A House of Lords debate on the performing arts highlights that both chambers of parliament are actively aware of the challenges that the cultural learning sector is facing at present
A debate on performing arts in the House of Lords on March 30th brought up many issues relating to cultural learning:
- The ongoing absence of the government’s promised Arts Premium
- The importance of schools in equalising access to arts provision
- Delays to the Cultural Education Plan
- The growth of some third sector music programmes run by religious organisations, such as the The National Schools Singing Programme run by the Roman Catholic Church
Overall the participants in the debate emphasised that the government’s approach to music education currently leans too much towards the Music Hubs programme which fails to solve fundamental issues: the supply of music teachers, funding for high-quality arts education and the decrease in the number of hubs to cover larger geographical areas.
20 years after the launch of Scotland’s Youth Music Initiative, the programme appears to have been a success in widening access to music education
Scotland’s Youth Music Initiative (YMI) was launched in 2003, committing the Scottish government to providing a year of free music tuition to every child by the time they finished primary school. A new article in TES details the impact of the programme 20 years on.
While it was predicted that YMI would increase participation in music-making from 60,000 to 160,000, the initiative has reached more than 360,000 young people as of 2021. 86% of funding has been targeted at areas of high socioeconomic deprivation.
The article also goes beyond the statistics to cover the deeper impact YMI has had on school communities. Through the initiative, young people from low income areas have had the opportunity to learn musical instruments that are barely heard of in their community, find safe spaces in rehearsal rooms to learn how to be themselves, and raise their aspirations through performing in the Houses of Parliament.
The University of Lincoln sets out a novel strategic vision to support cultural learning across the city
Professor Abigail Woods, Pro Vice Chancellor and Head of College of Arts at the University of Lincoln has written compellingly for the Higher Education Policy Institute on her provider’s commitment to putting arts at the centre of their offer.
As part of this work, Professor Woods has created a strategy for arts, culture and heritage that sits within the University’s wider strategic plans. The strategy positions the arts as central to the University’s future success. The roll-out of the strategy aims to demonstrate to staff and students from across the University how the arts can enrich all lives, while also enhancing teaching and research, advancing civic missions, attracting students, and creating a more equitable world. The plan also includes the integration of the university with Lincoln’s general cultural assets to build a new creative hub and arts centre.
The strategic approach offers a pathway for how other universities can act as infrastructure and support for cultural learning in areas where there is sufficient will and consensus.
The Royal Opera House launches its sixth year of the ‘Leaders for Impact’ cultural learning programme
The ROH ‘Leaders for Impact’ programme is designed for headteachers and school leaders in a position to influence whole school approaches to cultural learning.
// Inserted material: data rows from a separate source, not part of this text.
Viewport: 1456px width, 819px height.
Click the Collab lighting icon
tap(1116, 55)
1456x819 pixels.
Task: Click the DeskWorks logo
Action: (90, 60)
Applications are now open, with ROH seeking 20 leaders in the East and South East of England to participate.
- Develops leadership skills
- Provides the insight and guidance to lead ambitious cultural learning programmes that extend beyond school into the community
- Creates a network of school leaders who collaborate and support each other to embed innovative practice
More information on the application process is available here.
Curious Minds is about to launch its annual SLiCE programme for school leaders in the north of England
The Specialist Leaders in Cultural Education (SLiCE) programme is run by Curious Minds. The programme equips influential education professionals with the requisite skills, knowledge and connections to become powerful advocates and expert commissioners for cultural education within their own school, and across a wider group of schools (such as a multi-academy trust or local area network).
Graduates of the SLiCE programme are deployed to support curriculum development and improve commissioning practice across the education and cultural sectors. Since 2012 more than 120 middle and senior school leaders have completed the SLiCE Fellowship Programme, drawn from a range of settings: early years, primary, secondary, special education and sixth-form colleges.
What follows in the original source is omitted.